Data Management for AI
AI’s use in decision-making is ubiquitous today. The auto-pilot program that allows you to change lanes without user intervention on a Tesla, potentially suspicious money laundering transactions on a banking platform and approvals by the FDA on clinical trials for a vaccine all rely on the quality of data fed to train their machine learning models and subsequently the real-world data that these models use to predict in decision making.
Whether the organization uses external data or sources it internally, good quality data is never a given. Even today’s organizations struggle to ensure the right data is used for the right purpose with adequate quality.
Traditional data management
Previously the data life-cycle catered to manual decision-making mostly via BI reports. A typical process to manage data operations for traditional analytical needs is shown below.
But today’s companies are increasingly held accountable by laws, rules, regulations and by internal stakeholders to ensure that insights from AI that result in regulatory compliance and other business decisions, are audit-able for source data quality and overall efficacy.
Challenges
Given this scenario of increasing importance of data quality and availability, companies have to rethink the way data is managed across the organization. Traditionally, data management has catered to Business Intelligence (BI) that contrasts to today’s world of Big Data and machine learning at scale.
Some of the key challenges forcing companies to rethink data management are
- Reliability and consistency of source data
- Hard to explain models (e.g. CNNs)
- Requirements to keep lineage information
- Population data and model validation
- Data Privacy
Companies now are faced not just with data governance but also with model governance. Model Governance as defined by the Open Risk Manual is the name for the overall internal framework of a firm or organization that controls the processes for model development, validation and usage, assign responsibilities and roles etc.

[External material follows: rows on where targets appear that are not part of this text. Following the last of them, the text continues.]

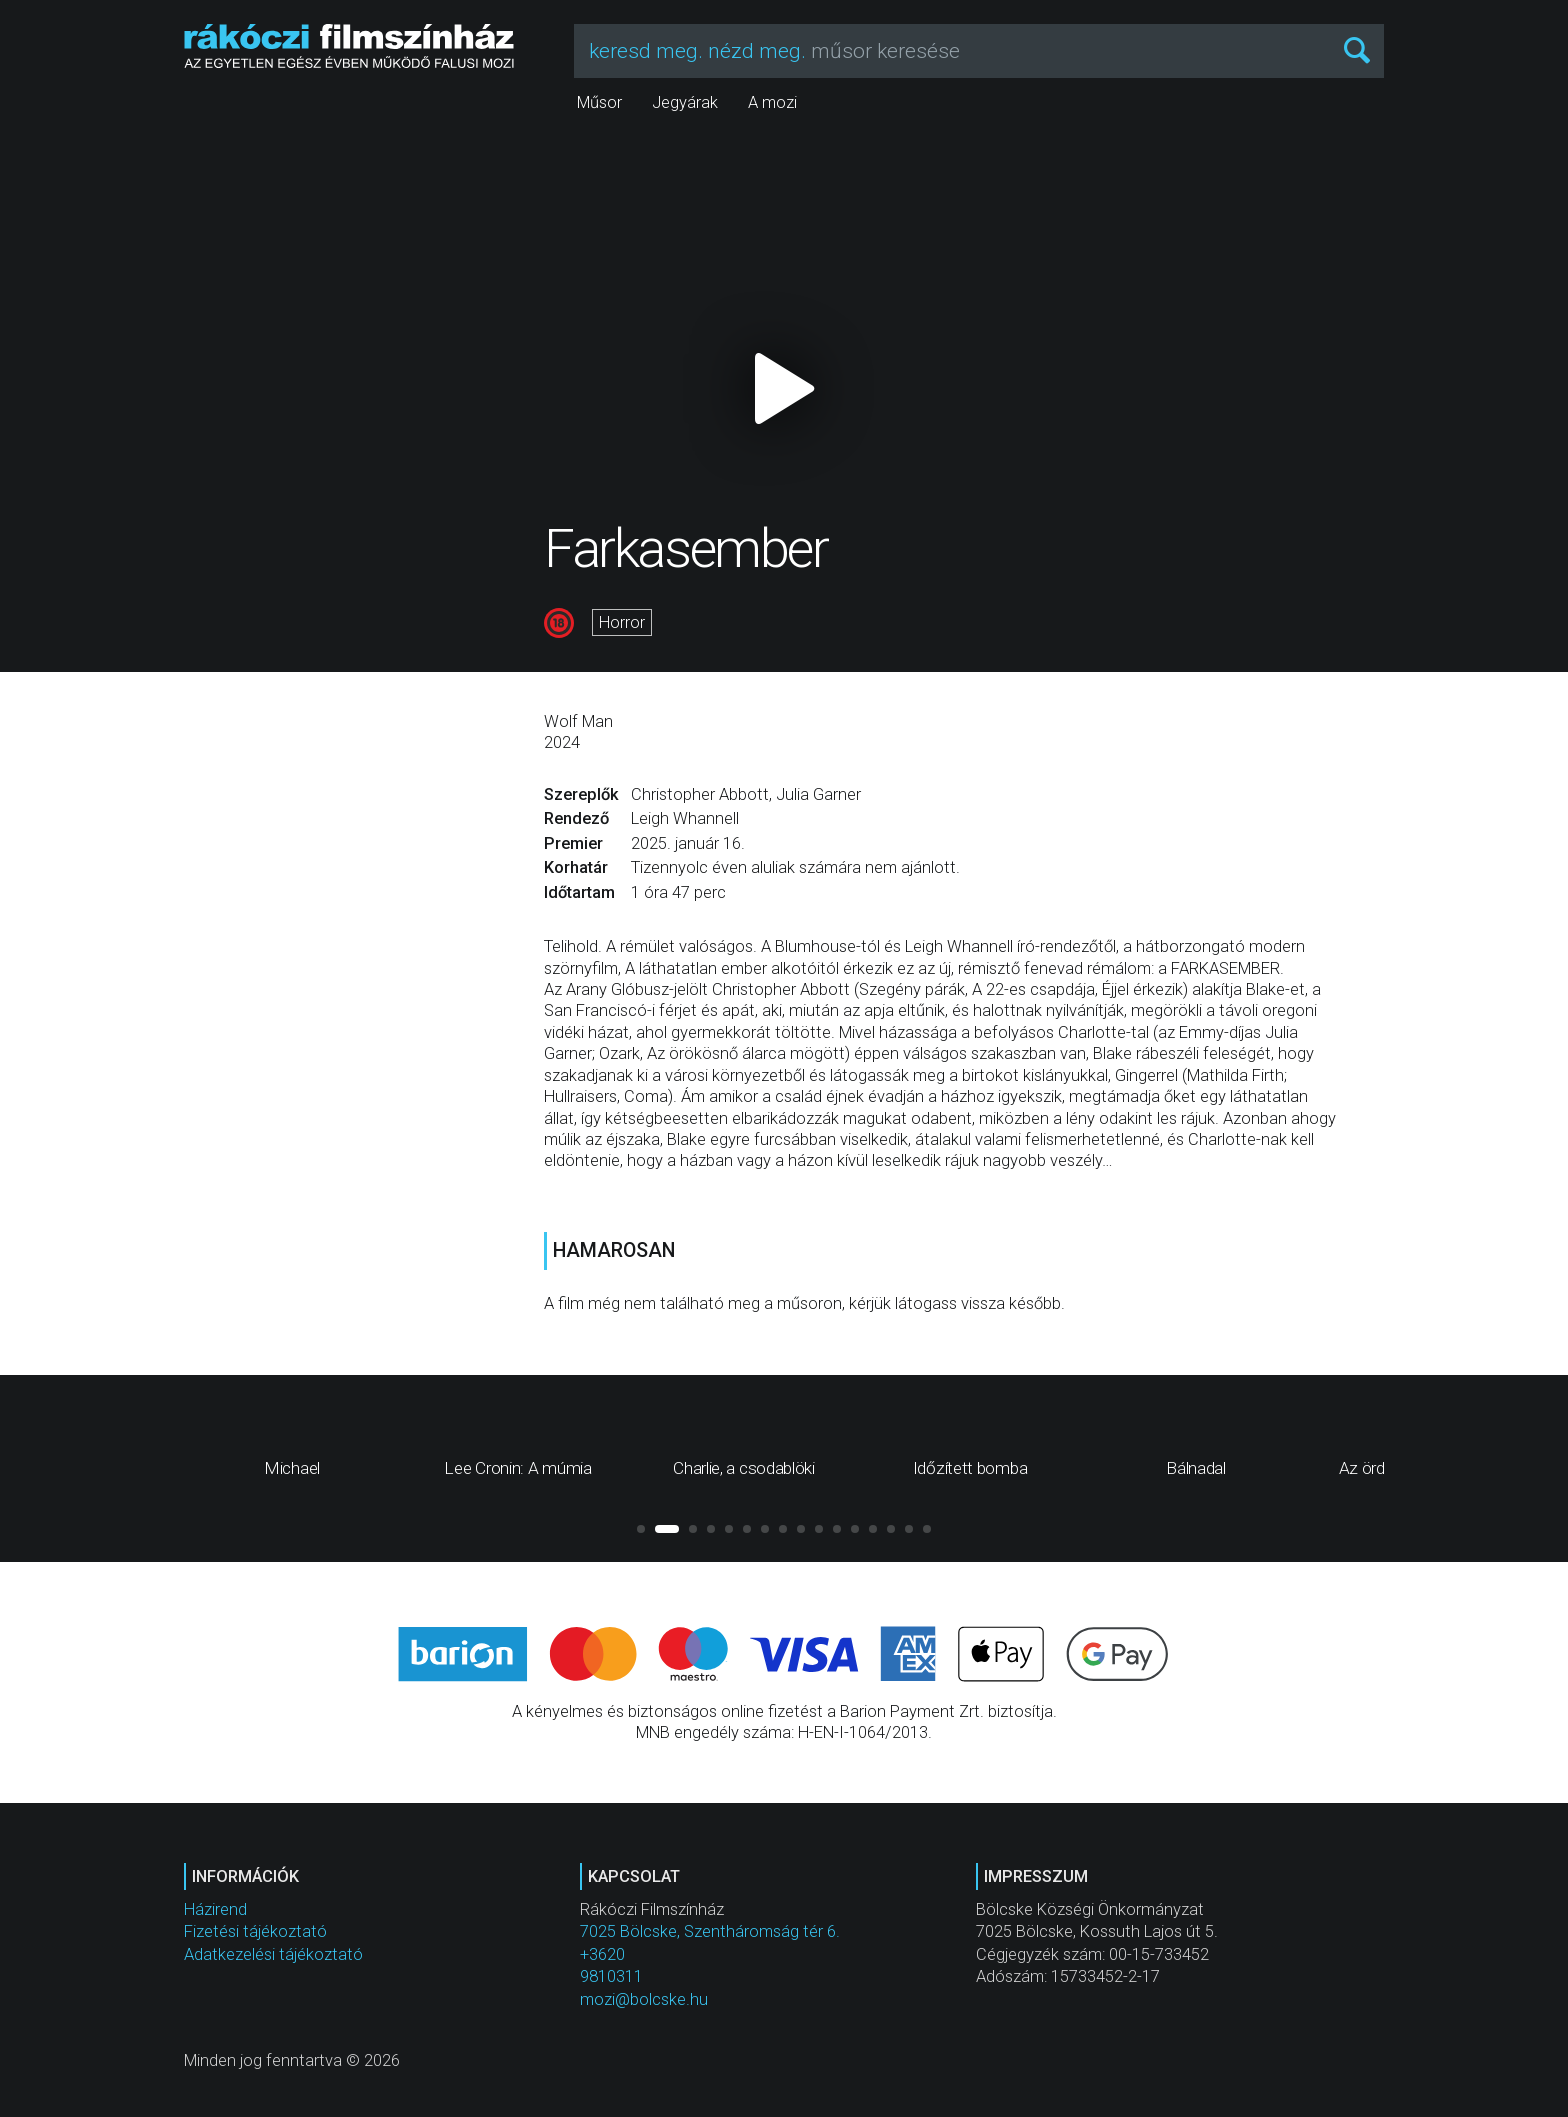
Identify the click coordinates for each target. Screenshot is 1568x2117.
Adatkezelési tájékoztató (273, 1954)
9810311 (611, 1976)
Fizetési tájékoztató (255, 1931)
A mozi (772, 102)
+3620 (602, 1954)
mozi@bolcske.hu (644, 1999)
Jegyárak (685, 102)
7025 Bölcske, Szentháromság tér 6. (710, 1931)
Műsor (599, 102)
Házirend (215, 1909)
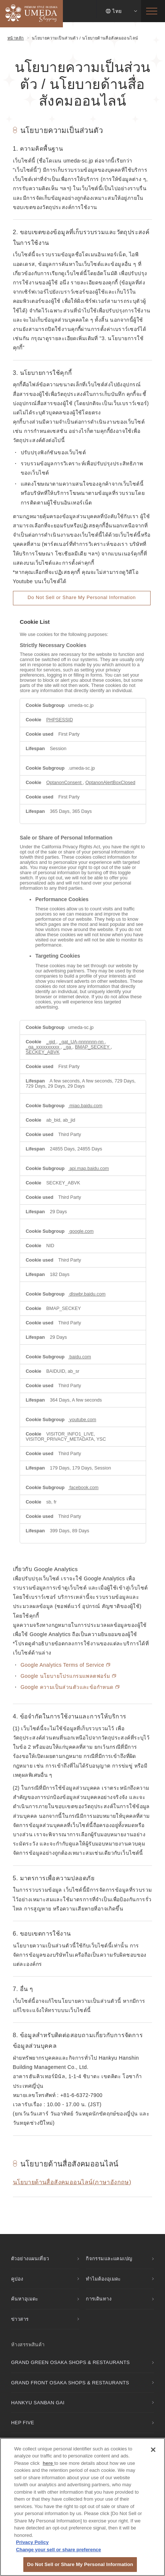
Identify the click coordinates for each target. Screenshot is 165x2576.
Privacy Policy (32, 2542)
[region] (82, 2507)
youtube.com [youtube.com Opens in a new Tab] (82, 1419)
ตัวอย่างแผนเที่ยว (30, 2258)
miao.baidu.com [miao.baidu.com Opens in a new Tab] (85, 1105)
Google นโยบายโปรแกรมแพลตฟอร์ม (69, 1676)
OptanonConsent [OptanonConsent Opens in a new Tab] (64, 782)
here (48, 2463)
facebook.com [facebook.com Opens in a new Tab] (83, 1487)
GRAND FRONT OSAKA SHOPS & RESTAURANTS (70, 2382)
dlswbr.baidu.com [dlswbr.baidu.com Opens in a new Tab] (86, 1294)
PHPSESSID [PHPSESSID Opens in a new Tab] (59, 719)
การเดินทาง (98, 2299)
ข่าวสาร (20, 2319)
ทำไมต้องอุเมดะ (103, 2279)
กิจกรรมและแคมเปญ (109, 2258)
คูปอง (17, 2279)
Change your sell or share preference (58, 2549)
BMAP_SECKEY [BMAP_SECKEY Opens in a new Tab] (93, 1047)
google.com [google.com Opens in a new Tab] (81, 1231)
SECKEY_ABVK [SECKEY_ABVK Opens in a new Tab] (43, 1052)
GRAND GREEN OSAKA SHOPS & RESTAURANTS (70, 2362)
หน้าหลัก (15, 38)
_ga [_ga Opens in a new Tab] (68, 1047)
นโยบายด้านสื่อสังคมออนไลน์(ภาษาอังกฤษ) (72, 2182)
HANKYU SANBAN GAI (37, 2402)
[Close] (153, 2450)
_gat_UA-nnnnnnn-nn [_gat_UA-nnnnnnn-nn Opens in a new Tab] (82, 1041)
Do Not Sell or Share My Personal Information (82, 597)
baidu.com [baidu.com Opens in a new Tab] (79, 1356)
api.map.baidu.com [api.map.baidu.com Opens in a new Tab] (88, 1168)
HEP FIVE (22, 2422)
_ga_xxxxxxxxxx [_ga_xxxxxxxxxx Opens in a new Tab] (43, 1047)
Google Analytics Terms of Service (66, 1665)
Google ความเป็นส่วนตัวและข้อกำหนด (70, 1687)
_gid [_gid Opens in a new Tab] (51, 1041)
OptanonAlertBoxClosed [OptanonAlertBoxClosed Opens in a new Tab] (110, 782)
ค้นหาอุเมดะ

Although model governance seems on the surface as a separate process, it also impacts the data life-cycle and should be thought as one of the requirements going into operations. Why? This is because models do not exist in isolation from the data they were produced from and are acted upon. In fact good data governance goes hand in hand with good model governance with a lot of overlap between both processes.
Towards better data management for AI
So how do we refactor our existing data life-cycle to include model governance? A good approach should consider various internal factors but overall the key is to include the AI and model governance requirements upfront so that in each agile cycle any changes to the business requirements also go through a model governance update. A simplified high-level version of the new process could look like the one shown below.
There are other aspects that need to be considered like personnel and the integration points between both processes which I haven't delved in here for simplicity sake. These can vary in scale and complexity for the type of organization, maturity etc.
Data management for AI is getting increasingly complex given the myriad of technologies and applications in today’s world. It is important that companies manage data pipelines for AI in a formal fashion that could be better maintained to ensure long-term success.